Carrón non si è fatto stritolare. Non dice forse il Vangelo «il mio carico è leggero, il mio giogo è dolce»? Così ha appoggiato quel peso sulle ali dello Spirito Santo. Non sto facendo mistica a buon mercato. Parlo dello Spirito Santo che prende la carne e ossa di un cardinale recalcitrante e lo fa successore di Pietro. Carrón invece che copiare per risparmiarsi la fatica, si è immedesimato con il metodo di don Giussani. Amare la bellezza, farsi colpire da essa, comunicarla al mondo perché ciascun uomo trovi la risposta alla domanda che ha in cuore, lasciandosi guidare a sua volta dal Papa. Non semplicemente essere approvati dal Papa, ma averlo come padre, farsi leggere il carisma, che è la forma dell'adesione alla fede, dal successore di Pietro, lui che è successore di don Gius. Questo gli ha consentito una straordinaria scoperta, che nessuno fa mai: la continuità assoluta tra gli insegnamenti e il magistero di Benedetto XVI e quelli di Francesco. Entrambi constatano che non siamo più in un'età di lotta al cristianesimo (vedi le sedi di CL incendiate a centinaia negli anni '70 nel silenzio dei mass media), dove era importante una presenza vigorosa nell'arena pubblica. E neppure siamo in età semplicemente post-cristiana. Siamo in un mondo a-cristiano, resta qualche baluginio, ma non è più possibile fare riferimento all'evidenza di certi valori, pretendere che siano riconosciuti al di fuori della fede. Non perché non siano attingibili dalla ragione. Ma senza che sia allargata dalla fede, essa non ragiona più. L'unico modo di scuotere la ragione è la testimonianza disarmata della bellezza, che ferisce con uno stupore inatteso chiunque conservi, seppellita sotto i detriti di civiltà morte, «quella domanda a cui solo Dio è risposta» (Wojtyla). Oggi sono «crollate le evidenze morali» (Ratzinger), occorre affacciarsi su questo panorama desolato con la fiaccola della misericordia senza alcuna precondizione (Bergoglio). Solo la testimonianza vale. Un incontro tra persone, del tipo di quelli al tempo dei pagani, prima che la Chiesa avesse il potere. Nella libertà, mai nella costrizione.

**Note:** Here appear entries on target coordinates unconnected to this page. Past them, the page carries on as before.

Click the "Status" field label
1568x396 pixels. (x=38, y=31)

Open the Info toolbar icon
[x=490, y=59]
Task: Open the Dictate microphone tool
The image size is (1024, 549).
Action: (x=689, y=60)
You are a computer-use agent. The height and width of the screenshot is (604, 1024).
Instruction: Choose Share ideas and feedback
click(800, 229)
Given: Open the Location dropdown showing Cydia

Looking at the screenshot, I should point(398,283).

Questo è il punto. Sia i laudatores sia gli “scomunicatores” sostengono che Francesco ha rotto con Benedetto, Giovanni Paolo e la tradizione. Mentre Carrón racconta e dimostra come Bergoglio trovi e applichi soluzioni nuove sviluppando l'autocoscienza della Chiesa, che resta se stessa, con il suo intatto patrimonio dottrinale.

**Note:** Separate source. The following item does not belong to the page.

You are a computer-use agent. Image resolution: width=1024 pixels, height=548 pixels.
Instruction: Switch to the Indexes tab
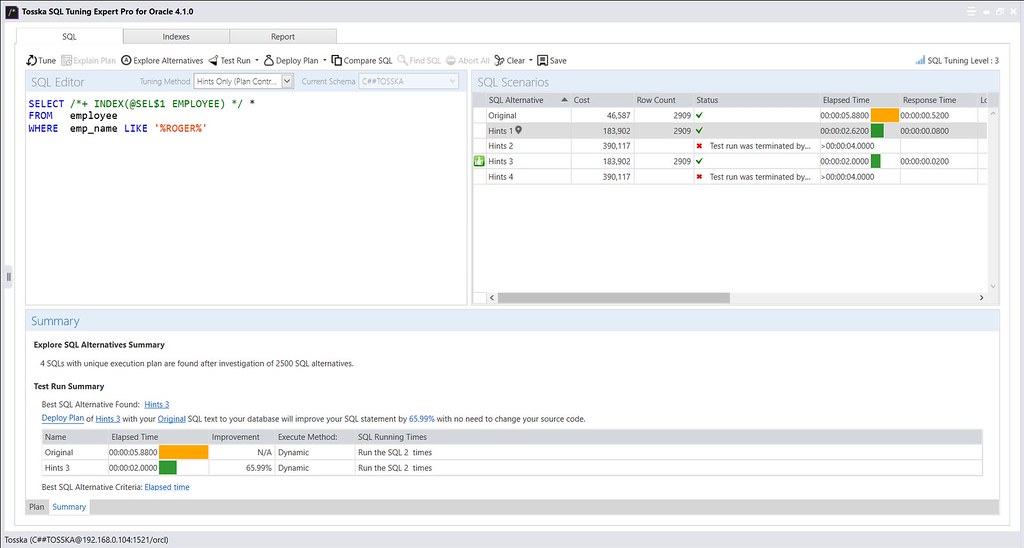click(x=176, y=36)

Scrisse Romano Guardini nella sua Essenza del cristianesimo : «Nell'esperienza di un grande amore tutto il mondo si raccoglie nel rapporto Io-Tu, e tutto ciò che accade diventa un avvenimento nel suo ambito». Il Tu di cui qui si parla è Gesù Cristo, bellezza disarmata, come l' Ecce Homo .
Tutto questo per dire che esce il primo libro italiano di questo prete spagnolo ed è una cosa importante. Il titolo del volume è spiazzante rispetto allo stereotipo dei «panzer di Dio». Si intitola La bellezza disarmata (Rizzoli, pagg. 364, euro 18). La bellezza è Cristo, disarmato l'autore. E vuole che siano disarmati, senza alcuna volontà di dominio e neppure di egemonia, i suoi ciellini e con loro tutti i cristiani. Non impugna la spada, neanche quella della polemica dialettica, se non contro coloro che, appunto, pretendono di affermare il primato dei valori nati dal cristianesimo a prescindere dalla bellezza disarmata di Cristo, dalla sua inermità.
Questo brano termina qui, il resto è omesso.